Activity
Your copy should repeat each record exactly and contain none of the pictures.

Recorded data

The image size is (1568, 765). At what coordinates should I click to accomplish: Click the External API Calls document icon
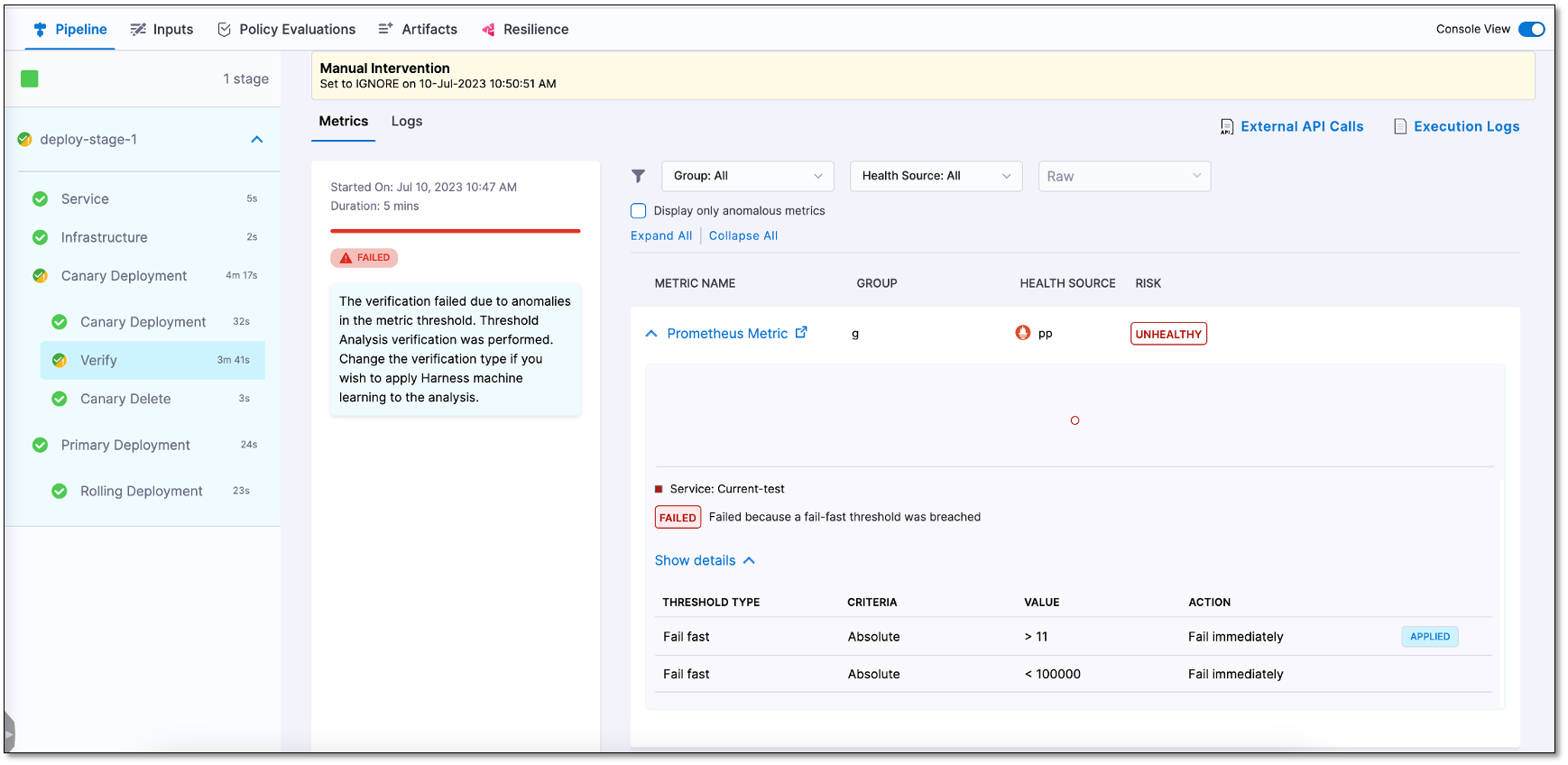point(1227,126)
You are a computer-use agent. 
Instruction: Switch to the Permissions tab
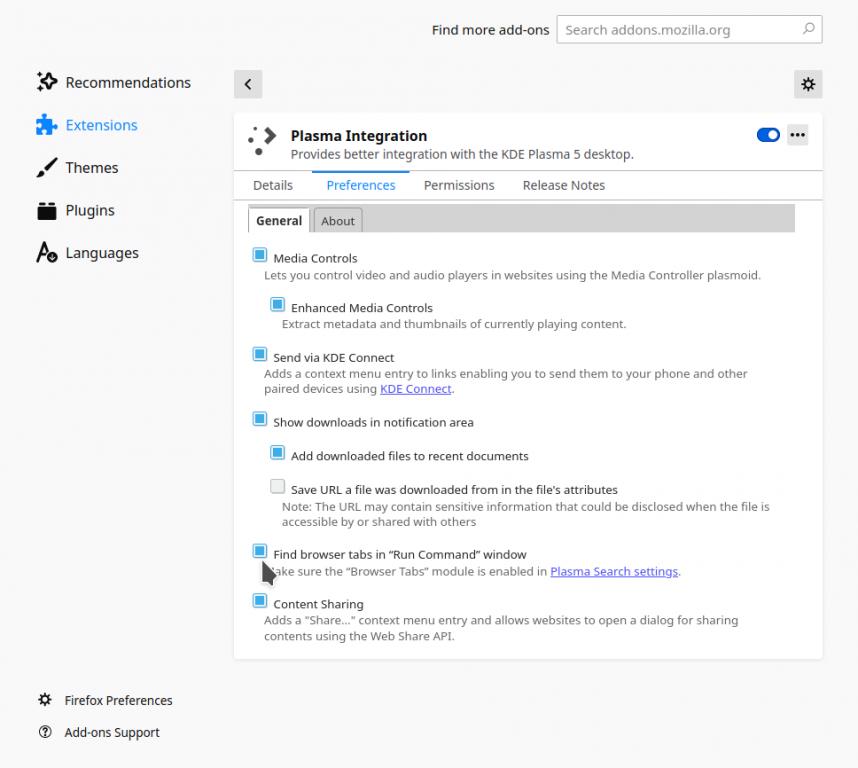pyautogui.click(x=459, y=185)
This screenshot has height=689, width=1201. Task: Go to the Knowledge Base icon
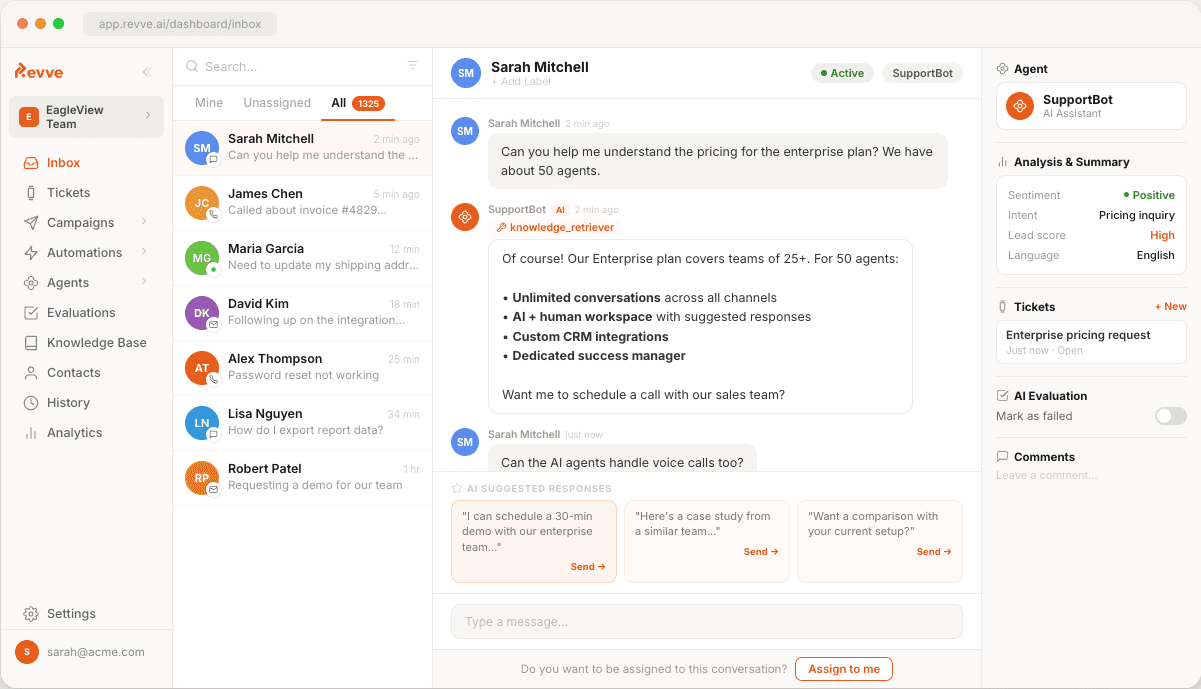[x=31, y=343]
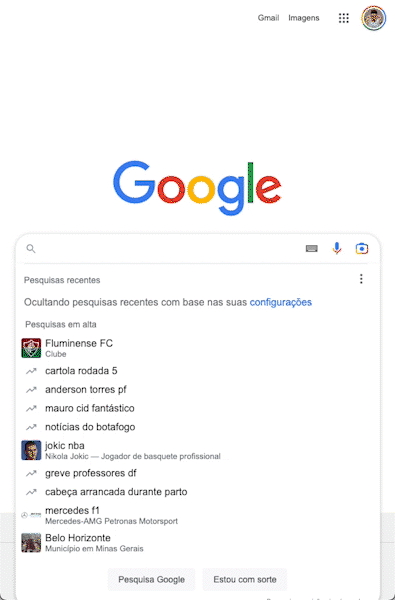Click the Estou com sorte button
Image resolution: width=395 pixels, height=600 pixels.
[245, 579]
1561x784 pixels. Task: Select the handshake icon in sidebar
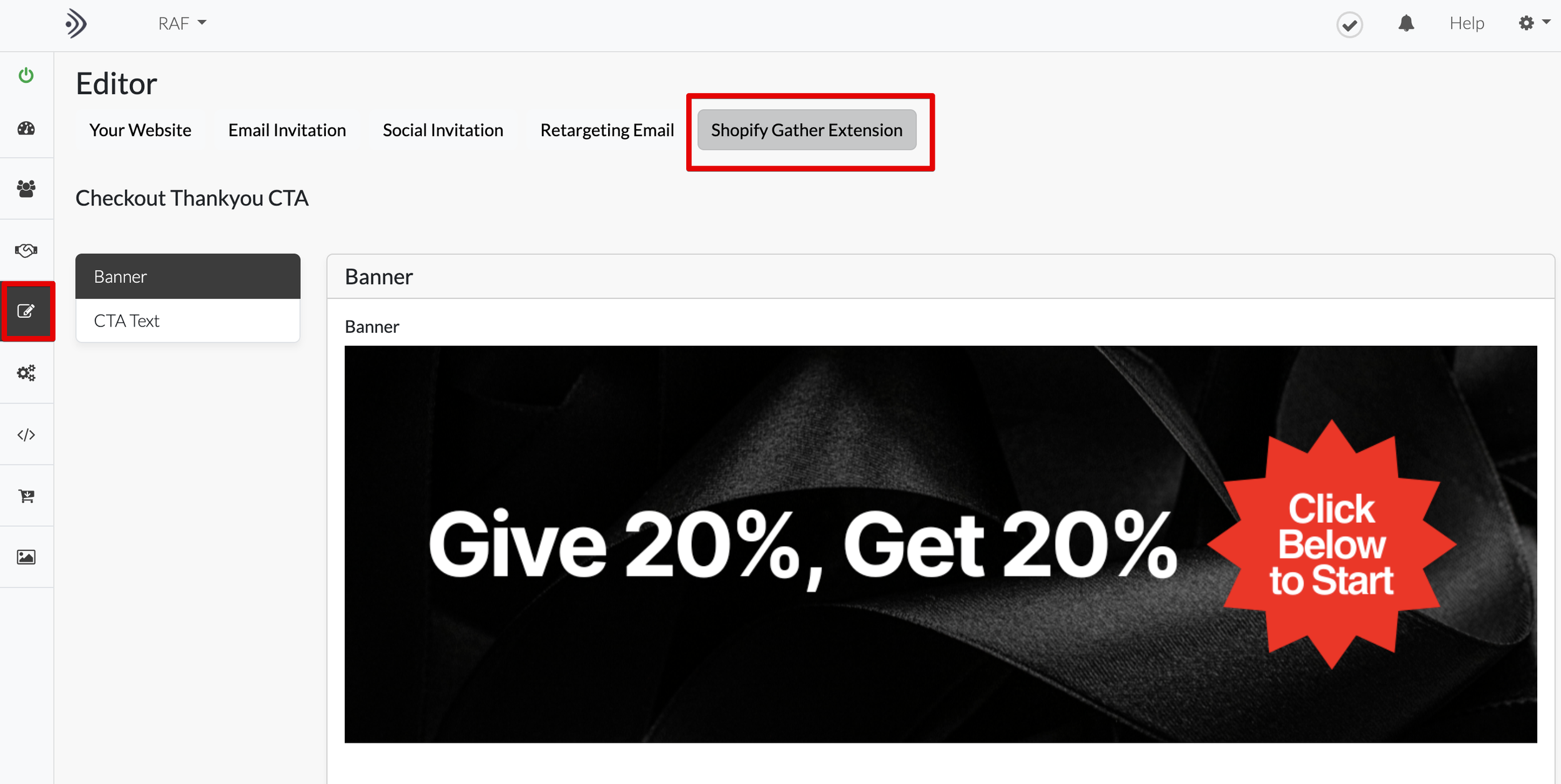[x=26, y=250]
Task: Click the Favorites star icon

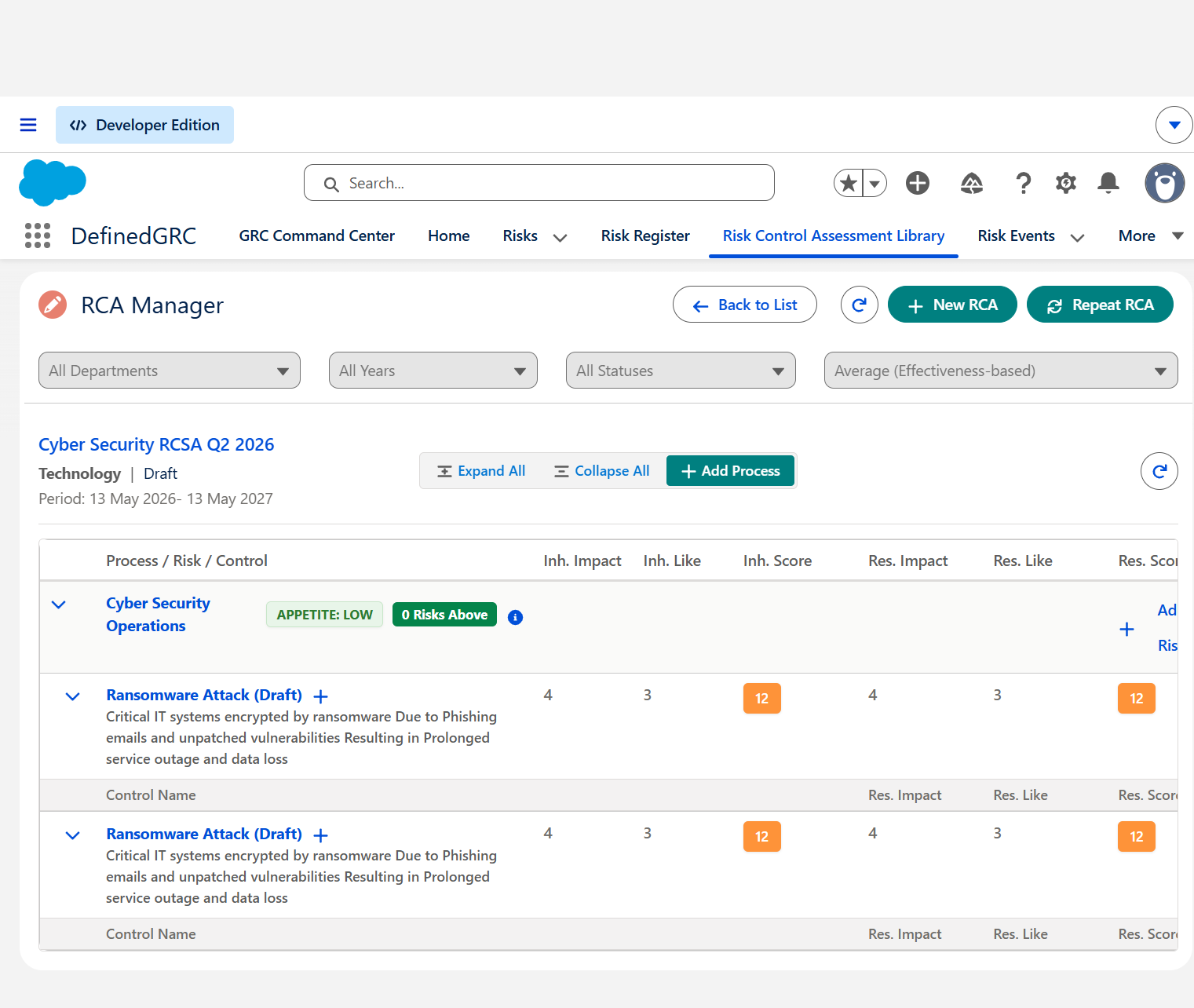Action: (849, 183)
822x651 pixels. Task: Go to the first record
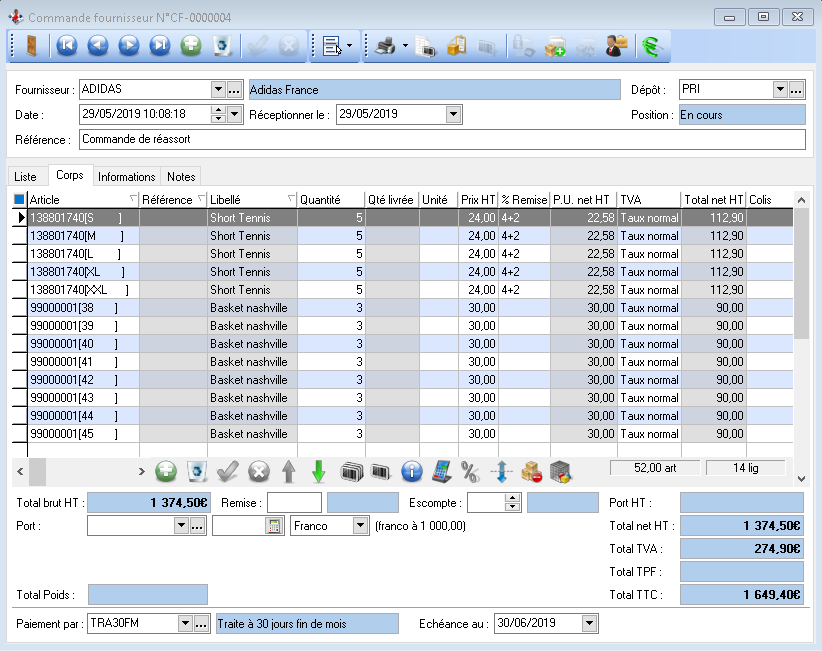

Answer for the task
The image size is (1568, 765). At what coordinates should I click to accomplish: Click the External API Calls document icon
point(1227,126)
You are a computer-use agent. 
Instruction: Switch to the Permissions tab
pyautogui.click(x=459, y=185)
This screenshot has height=689, width=1201. Task: Go to the Knowledge Base icon
[x=31, y=343]
Click the Estou com sorte button
Image resolution: width=395 pixels, height=600 pixels.
[245, 579]
1561x784 pixels. Task: Select the handshake icon in sidebar
[x=26, y=250]
Task: Click the Favorites star icon

Action: (849, 183)
822x651 pixels. Task: Go to the first record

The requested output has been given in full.